THE ADVANTAGES OF COUNSELLING SESSIONS ONLINE

Remote counselling and therapy offers many advantages in comparison to traditional face-to-face therapy or courses.

How? Because working on line and via telephone or Skype sessions offers clients with several advantages in terms of choice.

As a client you can chose to work with me independently of the area or country you live in. So you can choose the service and considerable experience you want regardless of where the live.


Flexible working time with me
Especially for those with a busy life style where appointment times and travel create more stress so the you can be entirely free to set your own pace for counselling.

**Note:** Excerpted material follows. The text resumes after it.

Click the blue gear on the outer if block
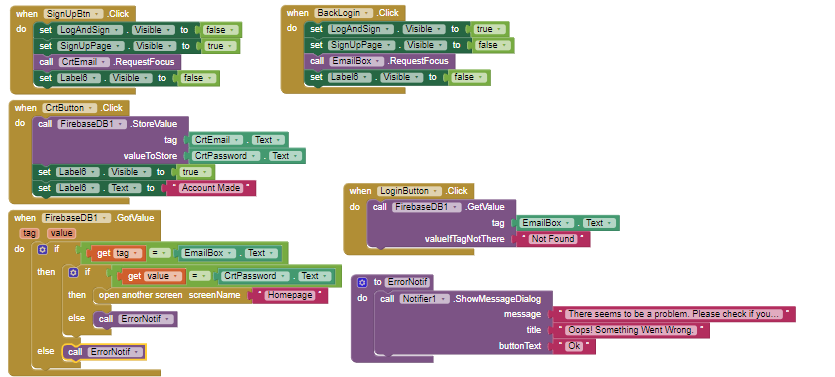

If you have to travel for business or study or temporarily relocate to another country we can carry on the work without interruption.


Costs and Time
Online work eliminates many of the overheads which clients normally have to pay for and the charging methods for counselling place as much control of costs in the hands of the client.


The Therapy Process Itself
Working online provides special advantages.

Some people find it easier to discuss issues without another person physically present, and some clients feel more comfortable in the relationship with the counsellor more quickly because of this.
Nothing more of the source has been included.